Memory Areas in Real Life
Let's look at a particular process's address space and the memory areas inside. For this task, I'm using the useful /proc filesystem and the pmap(1) utility. The example is a very simple user-space program, which does absolutely nothing of value, except act as an example:
int main(int argc, char *argv[])
{
return 0;
}
Take note of a few of the memory areas in this process's address space. Right off the bat, you know there is the text section, data section, and bss. Assuming this process is dynamically linked with the C library, these three memory areas also exist for libc.so and again for ld.so. Finally, there is also the process's stack.The output from /proc/<pid>/maps lists the memory areas in this process's address space:
rml@phantasy:~$ cat /proc/1426/maps
00e80000-00faf000 r-xp 00000000 03:01 208530 /lib/tls/libc-2.3.2.so
00faf000-00fb2000 rw-p 0012f000 03:01 208530 /lib/tls/libc-2.3.2.so
00fb2000-00fb4000 rw-p 00000000 00:00 0
08048000-08049000 r-xp 00000000 03:03 439029 /home/rml/src/example
08049000-0804a000 rw-p 00000000 03:03 439029 /home/rml/src/example
40000000-40015000 r-xp 00000000 03:01 80276 /lib/ld-2.3.2.so
40015000-40016000 rw-p 00015000 03:01 80276 /lib/ld-2.3.2.so
4001e000-4001f000 rw-p 00000000 00:00 0
bfffe000-c0000000 rwxp fffff000 00:00 0
The data is in the form
start-end permission offset major:minor inode file
The pmap(1) utility[4] formats this information in a bit more readable manner:
[4] The pmap (1) utility displays a formatted listing of a process's memory areas.

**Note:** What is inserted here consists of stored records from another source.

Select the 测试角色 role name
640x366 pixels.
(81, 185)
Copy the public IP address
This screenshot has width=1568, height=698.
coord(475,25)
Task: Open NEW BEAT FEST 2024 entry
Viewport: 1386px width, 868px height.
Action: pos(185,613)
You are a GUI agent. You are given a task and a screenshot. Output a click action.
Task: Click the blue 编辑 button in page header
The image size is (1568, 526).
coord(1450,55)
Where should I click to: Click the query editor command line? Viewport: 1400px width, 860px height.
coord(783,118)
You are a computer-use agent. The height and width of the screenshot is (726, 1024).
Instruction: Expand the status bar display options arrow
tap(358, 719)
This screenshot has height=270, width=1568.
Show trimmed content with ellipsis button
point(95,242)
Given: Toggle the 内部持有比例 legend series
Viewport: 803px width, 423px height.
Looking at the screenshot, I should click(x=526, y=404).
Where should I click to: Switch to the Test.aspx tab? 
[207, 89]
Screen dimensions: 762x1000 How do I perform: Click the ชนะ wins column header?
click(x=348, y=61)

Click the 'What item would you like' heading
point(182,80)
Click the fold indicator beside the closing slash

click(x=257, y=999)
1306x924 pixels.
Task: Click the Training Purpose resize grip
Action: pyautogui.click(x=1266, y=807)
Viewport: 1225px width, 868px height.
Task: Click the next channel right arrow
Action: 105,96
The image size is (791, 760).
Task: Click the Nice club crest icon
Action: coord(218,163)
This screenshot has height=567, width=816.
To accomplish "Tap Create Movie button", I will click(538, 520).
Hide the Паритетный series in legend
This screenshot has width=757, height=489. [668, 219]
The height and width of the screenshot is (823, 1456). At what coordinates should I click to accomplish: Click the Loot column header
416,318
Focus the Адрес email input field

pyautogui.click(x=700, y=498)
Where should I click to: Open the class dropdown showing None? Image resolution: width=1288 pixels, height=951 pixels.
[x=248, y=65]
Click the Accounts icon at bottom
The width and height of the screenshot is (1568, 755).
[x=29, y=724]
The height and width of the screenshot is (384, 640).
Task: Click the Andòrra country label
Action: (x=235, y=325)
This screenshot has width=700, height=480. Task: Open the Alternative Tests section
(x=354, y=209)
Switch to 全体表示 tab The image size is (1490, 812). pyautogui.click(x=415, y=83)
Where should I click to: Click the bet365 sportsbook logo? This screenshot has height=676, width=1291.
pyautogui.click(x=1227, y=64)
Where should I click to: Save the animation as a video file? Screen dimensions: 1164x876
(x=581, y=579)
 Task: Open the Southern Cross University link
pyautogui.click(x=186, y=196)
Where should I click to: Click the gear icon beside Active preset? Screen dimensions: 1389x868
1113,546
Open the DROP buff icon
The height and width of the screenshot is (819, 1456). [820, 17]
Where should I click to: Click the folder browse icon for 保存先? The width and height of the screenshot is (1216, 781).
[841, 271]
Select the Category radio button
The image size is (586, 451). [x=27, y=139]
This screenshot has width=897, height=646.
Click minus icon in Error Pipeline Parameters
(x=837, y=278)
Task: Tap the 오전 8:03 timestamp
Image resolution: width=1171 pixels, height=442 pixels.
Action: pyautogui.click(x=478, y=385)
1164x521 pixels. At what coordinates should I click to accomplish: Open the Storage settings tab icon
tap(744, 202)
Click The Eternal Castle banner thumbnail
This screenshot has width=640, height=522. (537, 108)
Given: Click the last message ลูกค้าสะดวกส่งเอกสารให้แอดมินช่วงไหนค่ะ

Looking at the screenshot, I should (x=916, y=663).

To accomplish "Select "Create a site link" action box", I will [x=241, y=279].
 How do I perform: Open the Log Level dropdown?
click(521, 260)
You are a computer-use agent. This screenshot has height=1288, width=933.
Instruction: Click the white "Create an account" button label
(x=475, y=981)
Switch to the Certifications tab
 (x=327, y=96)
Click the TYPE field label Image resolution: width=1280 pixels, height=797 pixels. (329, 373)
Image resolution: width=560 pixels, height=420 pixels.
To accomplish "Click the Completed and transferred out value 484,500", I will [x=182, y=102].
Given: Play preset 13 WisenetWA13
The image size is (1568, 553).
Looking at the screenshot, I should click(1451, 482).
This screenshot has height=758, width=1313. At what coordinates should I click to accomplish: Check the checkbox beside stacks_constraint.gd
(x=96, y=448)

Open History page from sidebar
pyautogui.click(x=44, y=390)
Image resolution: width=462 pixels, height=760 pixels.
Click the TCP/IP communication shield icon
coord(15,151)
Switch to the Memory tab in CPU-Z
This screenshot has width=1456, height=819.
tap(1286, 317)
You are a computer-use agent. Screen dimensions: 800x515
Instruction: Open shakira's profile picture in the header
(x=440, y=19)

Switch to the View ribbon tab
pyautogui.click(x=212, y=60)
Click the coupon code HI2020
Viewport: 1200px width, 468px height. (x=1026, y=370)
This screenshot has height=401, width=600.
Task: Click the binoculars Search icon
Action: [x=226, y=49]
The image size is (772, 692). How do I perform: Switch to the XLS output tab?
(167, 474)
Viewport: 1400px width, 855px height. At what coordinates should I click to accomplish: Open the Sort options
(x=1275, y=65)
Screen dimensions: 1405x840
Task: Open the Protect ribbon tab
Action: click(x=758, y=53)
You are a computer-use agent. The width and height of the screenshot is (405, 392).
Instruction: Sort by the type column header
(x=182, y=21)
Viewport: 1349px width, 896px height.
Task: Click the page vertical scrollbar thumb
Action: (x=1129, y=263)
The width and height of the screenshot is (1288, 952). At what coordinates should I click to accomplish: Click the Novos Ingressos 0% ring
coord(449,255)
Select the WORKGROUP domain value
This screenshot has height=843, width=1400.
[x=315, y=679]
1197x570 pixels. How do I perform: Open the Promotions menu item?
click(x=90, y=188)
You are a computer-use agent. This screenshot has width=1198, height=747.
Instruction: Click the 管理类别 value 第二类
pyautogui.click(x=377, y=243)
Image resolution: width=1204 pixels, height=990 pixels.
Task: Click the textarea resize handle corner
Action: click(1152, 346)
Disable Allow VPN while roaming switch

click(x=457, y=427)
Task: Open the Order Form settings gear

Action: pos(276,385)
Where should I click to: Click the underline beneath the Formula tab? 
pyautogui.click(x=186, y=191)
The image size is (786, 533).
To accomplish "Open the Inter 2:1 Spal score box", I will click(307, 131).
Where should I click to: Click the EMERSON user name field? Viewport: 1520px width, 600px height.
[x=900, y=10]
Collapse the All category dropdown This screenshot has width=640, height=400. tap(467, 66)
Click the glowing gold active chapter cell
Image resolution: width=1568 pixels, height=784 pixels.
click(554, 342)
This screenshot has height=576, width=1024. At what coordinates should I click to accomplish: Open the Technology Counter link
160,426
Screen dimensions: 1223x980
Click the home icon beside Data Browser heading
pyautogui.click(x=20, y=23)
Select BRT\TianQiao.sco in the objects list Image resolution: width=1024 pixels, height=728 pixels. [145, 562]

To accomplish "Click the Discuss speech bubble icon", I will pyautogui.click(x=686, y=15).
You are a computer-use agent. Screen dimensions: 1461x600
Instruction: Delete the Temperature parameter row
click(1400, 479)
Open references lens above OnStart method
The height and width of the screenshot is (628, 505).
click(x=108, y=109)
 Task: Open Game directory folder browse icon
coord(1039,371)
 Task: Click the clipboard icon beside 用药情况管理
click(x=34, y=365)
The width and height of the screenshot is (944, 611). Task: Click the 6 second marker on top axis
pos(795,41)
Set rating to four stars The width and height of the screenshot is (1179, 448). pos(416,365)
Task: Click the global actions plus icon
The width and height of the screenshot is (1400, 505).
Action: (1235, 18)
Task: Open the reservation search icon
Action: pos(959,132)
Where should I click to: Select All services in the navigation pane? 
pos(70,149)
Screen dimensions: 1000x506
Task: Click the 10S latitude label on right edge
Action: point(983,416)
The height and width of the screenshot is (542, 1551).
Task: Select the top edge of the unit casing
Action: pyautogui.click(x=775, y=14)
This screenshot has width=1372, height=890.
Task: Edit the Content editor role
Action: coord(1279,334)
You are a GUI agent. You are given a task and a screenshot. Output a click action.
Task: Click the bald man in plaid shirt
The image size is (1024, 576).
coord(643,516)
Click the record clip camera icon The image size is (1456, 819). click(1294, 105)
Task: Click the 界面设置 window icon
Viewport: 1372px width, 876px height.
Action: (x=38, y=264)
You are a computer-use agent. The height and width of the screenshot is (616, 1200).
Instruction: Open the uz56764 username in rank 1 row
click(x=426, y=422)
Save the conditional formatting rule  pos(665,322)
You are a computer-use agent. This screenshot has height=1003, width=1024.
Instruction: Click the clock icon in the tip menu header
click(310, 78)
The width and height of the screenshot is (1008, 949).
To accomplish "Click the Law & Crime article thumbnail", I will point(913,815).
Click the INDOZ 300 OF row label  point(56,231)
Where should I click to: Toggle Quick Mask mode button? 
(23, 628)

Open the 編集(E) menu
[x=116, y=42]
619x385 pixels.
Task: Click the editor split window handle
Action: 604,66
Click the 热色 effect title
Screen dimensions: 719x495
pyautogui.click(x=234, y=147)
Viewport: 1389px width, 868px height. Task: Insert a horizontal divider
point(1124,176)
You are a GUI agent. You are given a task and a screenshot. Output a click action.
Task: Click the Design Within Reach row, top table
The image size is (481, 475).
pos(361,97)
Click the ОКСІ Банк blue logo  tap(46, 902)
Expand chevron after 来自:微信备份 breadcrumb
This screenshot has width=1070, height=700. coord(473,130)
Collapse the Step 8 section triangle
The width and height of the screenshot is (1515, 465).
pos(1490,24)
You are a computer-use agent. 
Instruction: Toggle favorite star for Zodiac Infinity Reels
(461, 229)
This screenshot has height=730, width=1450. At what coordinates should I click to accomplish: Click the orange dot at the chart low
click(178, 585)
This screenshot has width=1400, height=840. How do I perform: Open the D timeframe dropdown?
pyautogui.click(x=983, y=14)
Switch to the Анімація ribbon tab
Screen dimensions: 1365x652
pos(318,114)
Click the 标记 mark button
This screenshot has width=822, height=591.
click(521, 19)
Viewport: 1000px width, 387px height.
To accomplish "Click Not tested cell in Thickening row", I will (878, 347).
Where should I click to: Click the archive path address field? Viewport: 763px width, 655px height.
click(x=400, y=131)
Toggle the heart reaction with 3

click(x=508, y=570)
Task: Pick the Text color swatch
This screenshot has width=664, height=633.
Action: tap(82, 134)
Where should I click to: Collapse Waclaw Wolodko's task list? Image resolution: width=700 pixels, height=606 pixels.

It is a bit more readable than the /proc output, but it is the same information. It is found in newer versions of the procps package.
rml@phantasy:~$ pmap 1426
example[1426]
00e80000 (1212 KB) r-xp (03:01 208530) /lib/tls/libc-2.3.2.so
00faf000 (12 KB) rw-p (03:01 208530) /lib/tls/libc-2.3.2.so
00fb2000 (8 KB) rw-p (00:00 0)
08048000 (4 KB) r-xp (03:03 439029) /home/rml/src/example
08049000 (4 KB) rw-p (03:03 439029) /home/rml/src/example
40000000 (84 KB) r-xp (03:01 80276) /lib/ld-2.3.2.so
40015000 (4 KB) rw-p (03:01 80276) /lib/ld-2.3.2.so
4001e000 (4 KB) rw-p (00:00 0)
bfffe000 (8 KB) rwxp (00:00 0) [ stack ]
mapped: 1340 KB writable/private: 40 KB shared: 0 KB
The first three rows are the text section, data section, and bss of libc.so, the C library. The next two rows are the text and data section of our executable object. The following three rows are the text section, data section, and bss for ld.so, the dynamic linker. The last row is the process's stack.Note how the text sections are all readable and executable, which is what you expect for object code. On the other hand, the data section and bss (which both contain global variables) are marked readable and writable, but not executable. The stack is, naturally, readable, writable, and executablenot of much use otherwise.The entire address space takes up about 1340KB, but only 40KB are writable and private. If a memory region is shared or nonwritable, the kernel keeps only one copy of the backing file in memory. This might seem like common sense for shared mappings, but the nonwritable case can come as a bit of a surprise. If you consider the fact that a nonwritable mapping can never be changed (the mapping is only read from), it is clear that it is safe to load the image only once into memory. Therefore, the C library need only occupy 1212KB in physical memory, and not 1212KB multiplied by every process using the library. Because this process has access to about 1340KB worth of data and code, yet consumes only about 40KB of physical memory, the space savings from such sharing is substantial. Note the memory areas without a mapped file that are on device 00:00 and inode zero. This is the zero page. The zero page is a mapping that consists of all zeros. By mapping the zero page over a writable memory area, the area is in effect "initialized" to all zeros. This is important in that it provides a zeroed memory area, which is expected by the bss. Because the mapping is not shared, as soon as the process writes to this data a copy is made (à la copy-on-write) and the value updated from zero.Each of the memory areas that are associated with the process corresponds to a vm_area_struct structure. Because the process was not a thread, it has a unique mm_struct structure referenced from its task_struct.